De vez en cuando, el almirante se interrogaba sobre la actitud del emperador. ¿No se estaba volviendo en exceso paciente con la edad? El ejército seguía siendo omnipresente en Avaris, es cierto, pero ¿no cedía el palacio a un lujo excesivo? Egipto era una tierra de sortilegios, donde se perdía fácilmente el gusto por los combates. Si hubiera sido Apofis, Jannas se habría instalado en un país mucho más rudo, como Siria, para no olvidar jamás que todo territorio no integrado en el Imperio por la violencia seguía siendo un enemigo potencial.
Pero el almirante se reprochaba ese tipo de crítica. Apofis veía mucho más claro que él y tenía, ciertamente, buenas razones para actuar así. Sin embargo, ¿no estaría el gran tesorero Khamudi ejerciendo una mala influencia sobre el señor de los hicsos? Jannas detestaba a aquel vicioso, preocupado solo por su beneficio personal. Pero, también en ese caso, ¿cómo oponerse a la voluntad del emperador, que había convertido a Khamudi en su mano derecha?

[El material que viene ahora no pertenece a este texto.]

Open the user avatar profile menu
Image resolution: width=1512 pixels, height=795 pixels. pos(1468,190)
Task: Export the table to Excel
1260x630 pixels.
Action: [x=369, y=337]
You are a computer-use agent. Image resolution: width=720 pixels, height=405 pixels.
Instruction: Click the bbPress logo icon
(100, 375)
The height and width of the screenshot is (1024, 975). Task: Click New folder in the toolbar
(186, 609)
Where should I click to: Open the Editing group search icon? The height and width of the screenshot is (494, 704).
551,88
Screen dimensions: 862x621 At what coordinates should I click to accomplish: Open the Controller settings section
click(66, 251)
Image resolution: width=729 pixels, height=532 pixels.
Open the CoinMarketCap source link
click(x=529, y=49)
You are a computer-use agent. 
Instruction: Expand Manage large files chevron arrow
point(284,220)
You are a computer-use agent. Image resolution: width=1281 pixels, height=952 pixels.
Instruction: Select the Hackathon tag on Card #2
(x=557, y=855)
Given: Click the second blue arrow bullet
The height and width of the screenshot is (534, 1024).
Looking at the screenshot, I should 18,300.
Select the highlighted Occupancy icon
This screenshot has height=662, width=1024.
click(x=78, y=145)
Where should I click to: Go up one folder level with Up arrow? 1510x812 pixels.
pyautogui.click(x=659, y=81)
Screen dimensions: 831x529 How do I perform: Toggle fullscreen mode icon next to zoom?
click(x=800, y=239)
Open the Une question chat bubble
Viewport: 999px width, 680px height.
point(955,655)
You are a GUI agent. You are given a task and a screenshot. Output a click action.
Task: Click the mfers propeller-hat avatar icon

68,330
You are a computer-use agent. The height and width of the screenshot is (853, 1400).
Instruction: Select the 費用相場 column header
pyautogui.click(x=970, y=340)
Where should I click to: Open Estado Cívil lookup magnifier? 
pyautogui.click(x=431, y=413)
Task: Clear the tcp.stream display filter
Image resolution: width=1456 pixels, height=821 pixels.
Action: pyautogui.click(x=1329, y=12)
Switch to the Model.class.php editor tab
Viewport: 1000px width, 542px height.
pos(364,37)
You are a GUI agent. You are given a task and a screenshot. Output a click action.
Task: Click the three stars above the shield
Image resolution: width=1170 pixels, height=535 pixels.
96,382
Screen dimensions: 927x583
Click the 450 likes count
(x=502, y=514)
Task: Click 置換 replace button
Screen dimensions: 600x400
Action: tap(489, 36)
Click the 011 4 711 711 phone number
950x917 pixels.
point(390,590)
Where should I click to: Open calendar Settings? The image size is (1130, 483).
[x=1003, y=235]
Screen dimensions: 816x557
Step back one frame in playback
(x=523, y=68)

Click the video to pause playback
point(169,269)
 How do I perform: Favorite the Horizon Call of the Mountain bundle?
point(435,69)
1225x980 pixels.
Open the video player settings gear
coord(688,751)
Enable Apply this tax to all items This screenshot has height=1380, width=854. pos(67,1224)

El almirante era la otra mano y no permitiría que el gran tesorero la cortara. De regreso a Avaris, debería tomar ciertas disposiciones que restringieran el campo de influencia de Khamudi, siempre tan dispuesto a eliminar a eventuales competidores.
La mañana era soberbia; el mar estaba en calma.
Sin duda, era un tiempo ideal para atacar la gran isla, que estaba viviendo sus últimos momentos de independencia antes de pagar muy cara su hipocresía.
El segundo del almirante, encargado de la coordinación de las tropas de asalto, se presentó en la puerta del camarote de Jannas.
—Almirante, todos los oficiales están en su puesto de combate.
—¿Algún problema particular?
—Ninguno. Las armas han sido verificadas, y las embarcaciones, dispuestas según vuestras órdenes.
Jannas salió a cubierta y observó la costa a la que se había acercado la flota de los hicsos.
—Ni un solo soldado cretense —advirtió—. Diríase que nos dejan el campo libre.
—¿No será una trampa, almirante?
—Claro que sí. Por eso, vamos a utilizar las catapultas para incendiar la vegetación. Buen número de cretenses se asará; los demás huirán. Por lo que se refiere a los que intenten resistir, que nuestros arqueros acaben con ellos. Luego, haremos una operación de limpieza por toda la isla, con la única consigna de no dejar supervivientes.
Los encargados de las catapultas solo aguardaban la señal de Jannas. Pero se produjo un acontecimiento imprevisto, ya que ligero y rápido, un barco hicso avanzaba hacia el navío almirante.
Intrigado, Jannas suspendió el asalto. ¿Qué querría aquel intruso?
Un oficial de enlace subió a bordo.
—Almirante, nuevas órdenes del emperador.
Jannas leyó el texto grabado en un gran escarabeo de material calcáreo.
Debido a un grave levantamiento en Anatolia, Apofis ordenaba al almirante que desdeñara a los últimos piratas, abandonara de inmediato las Cícladas y pusiera rumbo al este, avanzando lo más rápidamente posible para caer sobre los rebeldes.
—No creí encontraros tan fácilmente —dijo el enviado de Apofis—. ¡Es una suerte que fondearais tan cerca de Creta! Jannas esbozó una enigmática sonrisa.
—La suerte… Nunca cuento con ella.
Antes de dar una señal, que fue la de la partida, el almirante lanzó una furiosa mirada a la gran isla. Nada perdía por esperar.